Copy every line of the entries that includes the word "computer".

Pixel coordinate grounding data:
┄┄┄┄┄┄

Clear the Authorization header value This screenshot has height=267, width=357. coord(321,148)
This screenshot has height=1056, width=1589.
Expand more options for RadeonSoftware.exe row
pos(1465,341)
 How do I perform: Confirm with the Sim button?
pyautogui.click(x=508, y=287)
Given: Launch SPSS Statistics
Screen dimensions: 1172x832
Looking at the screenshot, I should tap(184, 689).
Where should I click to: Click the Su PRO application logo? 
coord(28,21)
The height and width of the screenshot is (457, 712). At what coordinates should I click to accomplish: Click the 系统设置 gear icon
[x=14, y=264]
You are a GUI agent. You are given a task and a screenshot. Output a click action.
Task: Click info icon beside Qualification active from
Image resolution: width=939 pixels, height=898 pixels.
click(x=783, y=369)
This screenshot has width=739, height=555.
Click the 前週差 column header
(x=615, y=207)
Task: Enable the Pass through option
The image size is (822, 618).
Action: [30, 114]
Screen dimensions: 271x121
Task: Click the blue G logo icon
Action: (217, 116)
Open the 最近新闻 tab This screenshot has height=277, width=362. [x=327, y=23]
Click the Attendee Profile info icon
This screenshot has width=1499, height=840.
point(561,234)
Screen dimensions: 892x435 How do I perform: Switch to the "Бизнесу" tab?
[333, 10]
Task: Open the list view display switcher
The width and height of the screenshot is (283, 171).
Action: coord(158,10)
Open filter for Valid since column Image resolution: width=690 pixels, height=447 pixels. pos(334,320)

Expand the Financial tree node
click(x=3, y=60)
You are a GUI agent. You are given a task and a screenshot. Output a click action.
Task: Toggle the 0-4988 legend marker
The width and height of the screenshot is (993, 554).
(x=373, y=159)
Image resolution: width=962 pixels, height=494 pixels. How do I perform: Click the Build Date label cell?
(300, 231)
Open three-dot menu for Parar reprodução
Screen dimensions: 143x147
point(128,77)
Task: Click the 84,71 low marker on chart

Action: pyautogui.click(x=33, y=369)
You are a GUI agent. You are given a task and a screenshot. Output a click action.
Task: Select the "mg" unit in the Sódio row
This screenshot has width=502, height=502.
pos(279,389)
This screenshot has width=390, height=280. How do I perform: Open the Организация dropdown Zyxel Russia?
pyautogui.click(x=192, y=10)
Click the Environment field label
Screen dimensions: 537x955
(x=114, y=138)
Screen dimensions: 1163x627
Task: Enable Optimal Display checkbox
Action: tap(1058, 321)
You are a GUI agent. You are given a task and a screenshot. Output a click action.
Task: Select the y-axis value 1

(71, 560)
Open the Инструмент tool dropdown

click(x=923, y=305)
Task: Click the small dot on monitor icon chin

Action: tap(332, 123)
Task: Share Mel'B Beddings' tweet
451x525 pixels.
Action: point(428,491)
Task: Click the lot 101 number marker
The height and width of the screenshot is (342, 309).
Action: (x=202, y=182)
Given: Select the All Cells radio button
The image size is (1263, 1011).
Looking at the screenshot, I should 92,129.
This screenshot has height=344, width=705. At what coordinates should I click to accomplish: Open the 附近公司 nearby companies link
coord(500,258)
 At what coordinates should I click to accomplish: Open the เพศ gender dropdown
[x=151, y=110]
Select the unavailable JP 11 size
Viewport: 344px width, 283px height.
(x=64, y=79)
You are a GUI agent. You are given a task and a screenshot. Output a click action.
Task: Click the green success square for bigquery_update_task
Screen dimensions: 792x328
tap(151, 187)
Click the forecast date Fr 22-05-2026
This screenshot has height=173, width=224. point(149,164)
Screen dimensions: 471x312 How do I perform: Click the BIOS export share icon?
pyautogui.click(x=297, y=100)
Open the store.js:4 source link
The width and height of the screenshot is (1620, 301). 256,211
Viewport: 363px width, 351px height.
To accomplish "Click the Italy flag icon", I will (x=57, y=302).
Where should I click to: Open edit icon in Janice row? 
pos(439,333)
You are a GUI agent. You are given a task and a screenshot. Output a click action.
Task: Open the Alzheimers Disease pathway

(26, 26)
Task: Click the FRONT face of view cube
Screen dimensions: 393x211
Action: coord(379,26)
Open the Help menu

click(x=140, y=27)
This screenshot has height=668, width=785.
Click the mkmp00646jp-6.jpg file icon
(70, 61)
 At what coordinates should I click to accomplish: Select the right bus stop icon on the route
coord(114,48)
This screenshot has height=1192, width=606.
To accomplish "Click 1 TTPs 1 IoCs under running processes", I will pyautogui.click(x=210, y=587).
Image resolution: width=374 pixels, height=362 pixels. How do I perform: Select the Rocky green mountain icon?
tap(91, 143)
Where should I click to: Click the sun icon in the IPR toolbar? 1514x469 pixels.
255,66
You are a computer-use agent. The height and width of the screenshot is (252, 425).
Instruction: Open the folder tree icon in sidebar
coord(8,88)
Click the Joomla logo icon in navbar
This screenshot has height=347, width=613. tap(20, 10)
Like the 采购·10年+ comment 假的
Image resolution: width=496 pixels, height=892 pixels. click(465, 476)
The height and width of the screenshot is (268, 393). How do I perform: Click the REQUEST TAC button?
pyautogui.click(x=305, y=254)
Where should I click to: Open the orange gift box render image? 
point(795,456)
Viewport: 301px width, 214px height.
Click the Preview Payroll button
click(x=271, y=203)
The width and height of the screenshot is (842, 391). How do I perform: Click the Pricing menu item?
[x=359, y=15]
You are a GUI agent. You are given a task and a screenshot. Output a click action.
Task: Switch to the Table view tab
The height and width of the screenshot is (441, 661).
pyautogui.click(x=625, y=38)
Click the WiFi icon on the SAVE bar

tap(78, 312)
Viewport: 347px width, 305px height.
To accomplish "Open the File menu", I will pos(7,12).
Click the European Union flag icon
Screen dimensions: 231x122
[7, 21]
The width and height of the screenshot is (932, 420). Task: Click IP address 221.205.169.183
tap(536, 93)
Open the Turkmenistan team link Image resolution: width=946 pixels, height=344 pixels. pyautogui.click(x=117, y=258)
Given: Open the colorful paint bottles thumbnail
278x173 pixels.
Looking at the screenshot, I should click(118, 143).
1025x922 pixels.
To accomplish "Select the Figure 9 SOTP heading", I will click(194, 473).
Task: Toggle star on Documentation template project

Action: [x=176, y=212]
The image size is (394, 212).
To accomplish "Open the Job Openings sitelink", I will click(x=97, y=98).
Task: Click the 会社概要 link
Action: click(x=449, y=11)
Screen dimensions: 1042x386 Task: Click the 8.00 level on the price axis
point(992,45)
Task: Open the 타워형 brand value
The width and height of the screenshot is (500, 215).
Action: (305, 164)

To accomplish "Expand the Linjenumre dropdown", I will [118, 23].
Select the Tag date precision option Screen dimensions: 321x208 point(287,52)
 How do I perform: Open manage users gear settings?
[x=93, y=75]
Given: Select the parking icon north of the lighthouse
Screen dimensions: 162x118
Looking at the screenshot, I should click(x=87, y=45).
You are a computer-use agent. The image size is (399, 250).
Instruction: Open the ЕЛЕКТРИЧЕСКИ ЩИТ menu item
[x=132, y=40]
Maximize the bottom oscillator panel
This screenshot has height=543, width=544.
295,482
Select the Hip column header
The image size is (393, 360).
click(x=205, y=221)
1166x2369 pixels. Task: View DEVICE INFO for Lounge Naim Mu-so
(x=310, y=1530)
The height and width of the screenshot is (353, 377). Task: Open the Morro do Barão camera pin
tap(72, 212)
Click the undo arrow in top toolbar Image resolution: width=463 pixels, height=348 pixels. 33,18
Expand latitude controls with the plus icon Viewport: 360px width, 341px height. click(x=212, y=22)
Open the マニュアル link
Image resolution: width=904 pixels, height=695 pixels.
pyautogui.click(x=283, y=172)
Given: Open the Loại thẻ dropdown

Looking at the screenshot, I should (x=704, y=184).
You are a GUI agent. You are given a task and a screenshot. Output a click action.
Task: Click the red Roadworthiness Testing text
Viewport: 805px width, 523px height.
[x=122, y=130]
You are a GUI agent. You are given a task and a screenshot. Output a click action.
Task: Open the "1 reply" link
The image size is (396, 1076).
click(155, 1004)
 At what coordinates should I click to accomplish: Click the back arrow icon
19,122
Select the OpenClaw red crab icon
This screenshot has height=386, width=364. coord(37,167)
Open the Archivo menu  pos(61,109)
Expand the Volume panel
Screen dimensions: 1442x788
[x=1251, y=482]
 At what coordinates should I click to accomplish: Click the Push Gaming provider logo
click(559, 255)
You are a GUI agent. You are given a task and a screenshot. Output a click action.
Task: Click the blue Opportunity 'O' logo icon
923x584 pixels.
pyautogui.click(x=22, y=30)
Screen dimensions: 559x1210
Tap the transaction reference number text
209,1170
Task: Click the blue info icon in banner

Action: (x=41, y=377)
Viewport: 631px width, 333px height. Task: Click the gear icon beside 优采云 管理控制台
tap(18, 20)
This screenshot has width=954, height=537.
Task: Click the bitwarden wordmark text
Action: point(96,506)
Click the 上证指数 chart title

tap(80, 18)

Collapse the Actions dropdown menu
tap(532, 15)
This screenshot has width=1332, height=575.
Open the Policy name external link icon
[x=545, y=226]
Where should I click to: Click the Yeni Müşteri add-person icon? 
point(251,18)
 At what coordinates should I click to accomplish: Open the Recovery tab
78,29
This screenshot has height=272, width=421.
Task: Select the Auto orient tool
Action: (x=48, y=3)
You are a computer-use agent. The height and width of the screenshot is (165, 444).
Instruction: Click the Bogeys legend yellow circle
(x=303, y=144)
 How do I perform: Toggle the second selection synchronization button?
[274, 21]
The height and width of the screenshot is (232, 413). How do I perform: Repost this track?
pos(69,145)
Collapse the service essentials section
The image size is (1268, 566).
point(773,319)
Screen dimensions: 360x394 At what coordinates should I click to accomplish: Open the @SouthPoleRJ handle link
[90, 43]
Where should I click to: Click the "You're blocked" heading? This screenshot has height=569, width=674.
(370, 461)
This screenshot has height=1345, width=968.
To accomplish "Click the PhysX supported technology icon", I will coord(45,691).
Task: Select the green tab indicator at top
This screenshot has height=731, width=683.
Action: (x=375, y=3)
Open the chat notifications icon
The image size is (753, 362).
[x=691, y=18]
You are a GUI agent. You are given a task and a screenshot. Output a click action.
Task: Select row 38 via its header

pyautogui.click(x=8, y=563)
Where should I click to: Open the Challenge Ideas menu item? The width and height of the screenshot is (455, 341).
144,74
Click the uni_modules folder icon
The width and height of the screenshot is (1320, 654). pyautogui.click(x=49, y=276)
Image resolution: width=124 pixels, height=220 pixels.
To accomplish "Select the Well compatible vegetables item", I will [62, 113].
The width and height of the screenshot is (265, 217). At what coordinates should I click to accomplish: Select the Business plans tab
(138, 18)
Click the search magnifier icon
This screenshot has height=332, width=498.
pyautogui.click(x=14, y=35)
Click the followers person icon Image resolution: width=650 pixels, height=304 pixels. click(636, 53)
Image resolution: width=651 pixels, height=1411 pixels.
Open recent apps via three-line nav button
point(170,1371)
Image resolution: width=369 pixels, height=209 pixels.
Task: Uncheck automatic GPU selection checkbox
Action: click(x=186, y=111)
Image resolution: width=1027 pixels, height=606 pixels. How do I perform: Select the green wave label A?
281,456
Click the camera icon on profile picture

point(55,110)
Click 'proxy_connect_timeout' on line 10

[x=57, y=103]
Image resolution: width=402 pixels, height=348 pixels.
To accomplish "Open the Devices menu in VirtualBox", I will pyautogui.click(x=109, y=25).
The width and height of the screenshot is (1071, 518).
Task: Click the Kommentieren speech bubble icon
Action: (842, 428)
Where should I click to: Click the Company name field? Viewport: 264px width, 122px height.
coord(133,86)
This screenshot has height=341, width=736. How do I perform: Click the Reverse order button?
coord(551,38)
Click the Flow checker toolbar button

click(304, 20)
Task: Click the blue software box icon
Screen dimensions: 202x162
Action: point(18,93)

┄┄┄┄┄┄

> Reply
You are a computer-use agent. The height and width of the screenshot is (252, 425).
You are a computer-use agent. The image size is (399, 250).
You are a computer-use agent. The height and width of the screenshot is (165, 444).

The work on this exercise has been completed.